As an example, he mentions that seven out of nine of the ones canceled in 2018 had a Sandinista origin. Among them are Ipade and Popol Na, from former guerrilla commanders Jaime Wheelock y Mónica Baltodano, respectively.

Cisas después de la confiscación

Edificio del IPADE ahora convertido en Centro de Salud

For Quirós, retaliations started in October 2006 as a response to the support given to Zoilamérica’s charges, when the cotes of the Sandinista congressmen approved the total prohibition of abortion.

Those consulted agree on the fact that the Sandinista regime’s accusations are “foolish” because they enforce Law 977 against money laundering to them.
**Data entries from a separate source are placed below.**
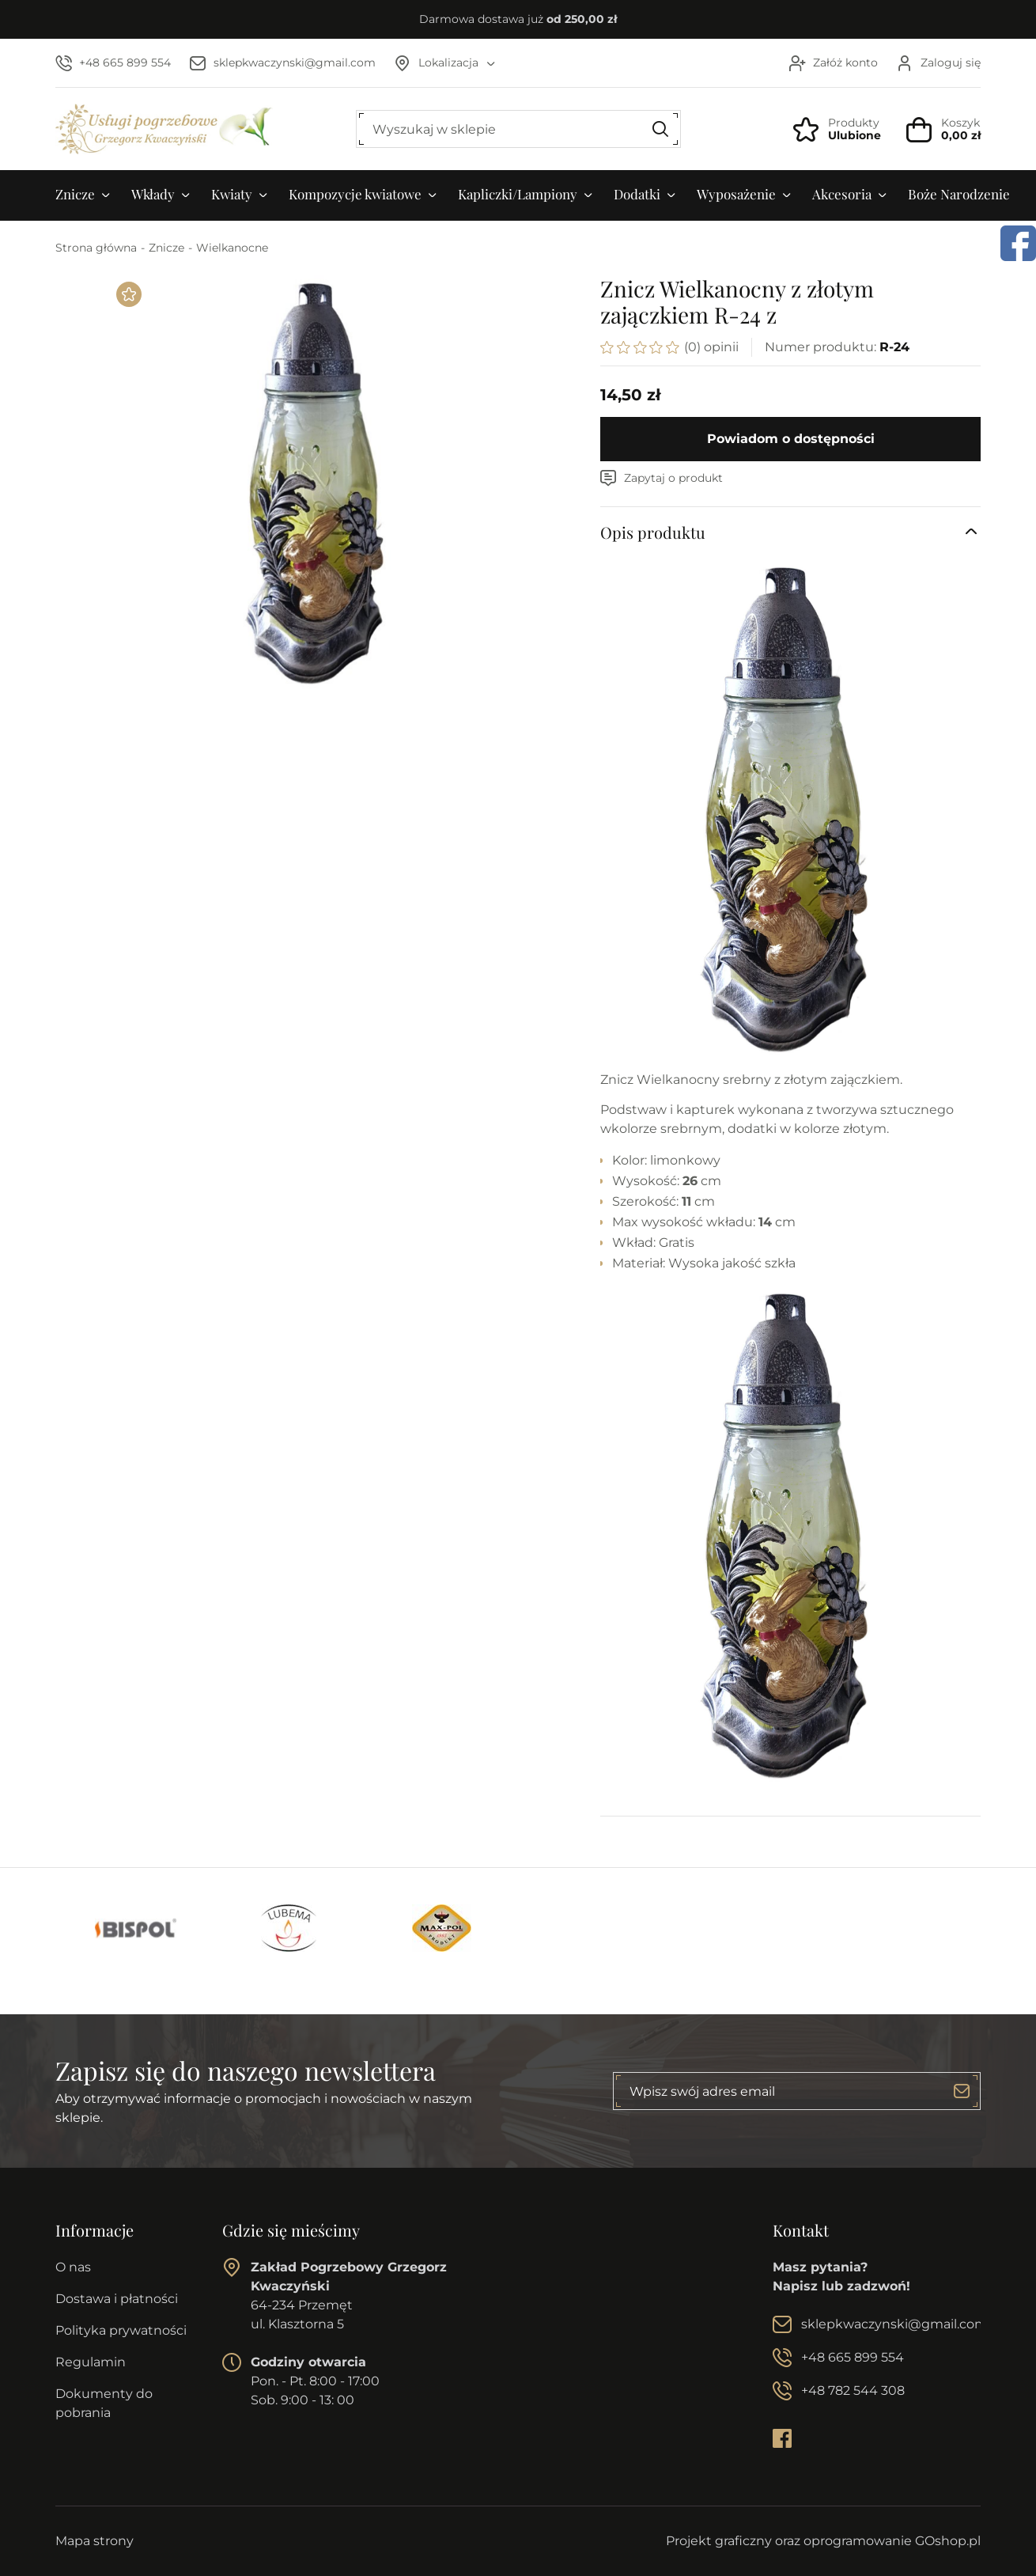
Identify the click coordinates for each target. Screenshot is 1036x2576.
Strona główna (96, 248)
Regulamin (90, 2362)
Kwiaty (231, 194)
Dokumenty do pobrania (104, 2403)
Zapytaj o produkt (673, 478)
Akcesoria (842, 194)
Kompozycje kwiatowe (355, 194)
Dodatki (637, 194)
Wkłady (153, 194)
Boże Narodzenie (959, 194)
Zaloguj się (951, 62)
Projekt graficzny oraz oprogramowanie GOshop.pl (823, 2540)
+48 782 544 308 (853, 2390)
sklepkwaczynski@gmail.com (295, 62)
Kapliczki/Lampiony (517, 194)
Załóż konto (845, 62)
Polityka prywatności (121, 2330)
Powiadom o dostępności (791, 438)
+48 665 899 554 (125, 62)
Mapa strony (94, 2540)
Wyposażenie (736, 194)
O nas (73, 2267)
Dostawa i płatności (116, 2298)
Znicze (75, 194)
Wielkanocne (232, 248)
NGOs cannot do so due to existing controls in Nicaragua; cooperation resources’ reception is controlled by the State.

Moreover, according to legislation, money laundering has an illegal origin, and the cooperation resources come mainly from public funds, then are legal, even if in many cases they arrive through specialized agencies.

And, while the Ortega-Murillo regime continues to eliminate organizations that offer many services that the State is not able to guarantee, especially in distant communities where they hardly arrive, the adolescents keep getting pregnant and sometimes dying because of the lack of appropriate attention, as recently occurred in Laguna de Perlas.
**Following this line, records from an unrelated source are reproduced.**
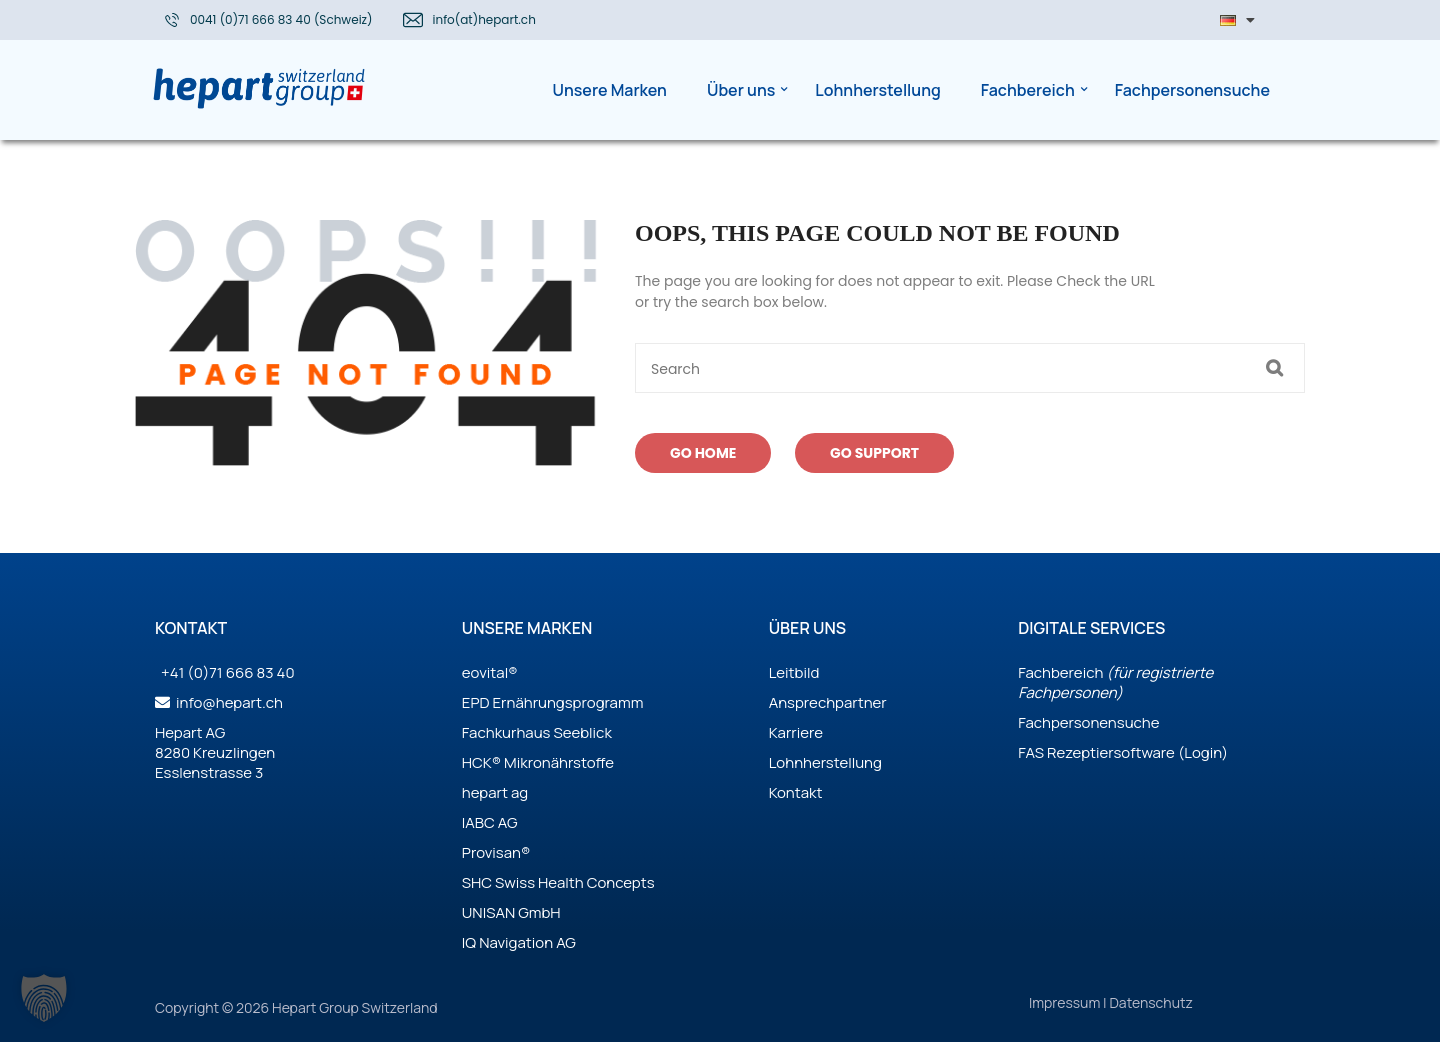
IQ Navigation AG (519, 942)
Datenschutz (1151, 1002)
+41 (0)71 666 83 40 (226, 672)
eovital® (490, 672)
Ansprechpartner (828, 702)
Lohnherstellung (825, 762)
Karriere (796, 732)
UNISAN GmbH (511, 912)
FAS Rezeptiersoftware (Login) (1123, 752)
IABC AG (490, 822)
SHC (477, 882)
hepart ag (495, 792)
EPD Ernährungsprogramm (553, 702)
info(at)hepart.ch (484, 19)
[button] (44, 998)
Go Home (703, 453)
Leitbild (794, 672)
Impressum (1066, 1002)
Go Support (874, 453)
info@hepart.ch (228, 702)
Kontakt (796, 792)
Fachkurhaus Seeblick (537, 732)
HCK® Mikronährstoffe (538, 762)
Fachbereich (1060, 672)
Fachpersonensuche (1088, 722)
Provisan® (496, 852)
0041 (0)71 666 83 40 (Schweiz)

According to Wilson, the need to reorganize as many NGOs have closed because many problems are getting worse during a social-political crisis the country is facing. “There are pregnant girls of 13, 14, 15 years old… and prostitution is widespread. We must work with parents and adolescents because the parents are losing authority with their children”, assures Wilson.

The feminist leader regrets that Acción Médica Cristiana, which offered health services in the Nicaraguan Caribbean for several decades, is within the group of organizations that will soon have their legal status canceled as there are spaces that are left empty, and the State will hardly fill them in.

She assures that, at the moment, the only remaining thing is the will of the organizations’ leaderships to keep educating youngsters and establish mechanisms to spread the message. Though, she is aware of the fact that many services and benefits are going to be lost and that the population will rely on poor public health services.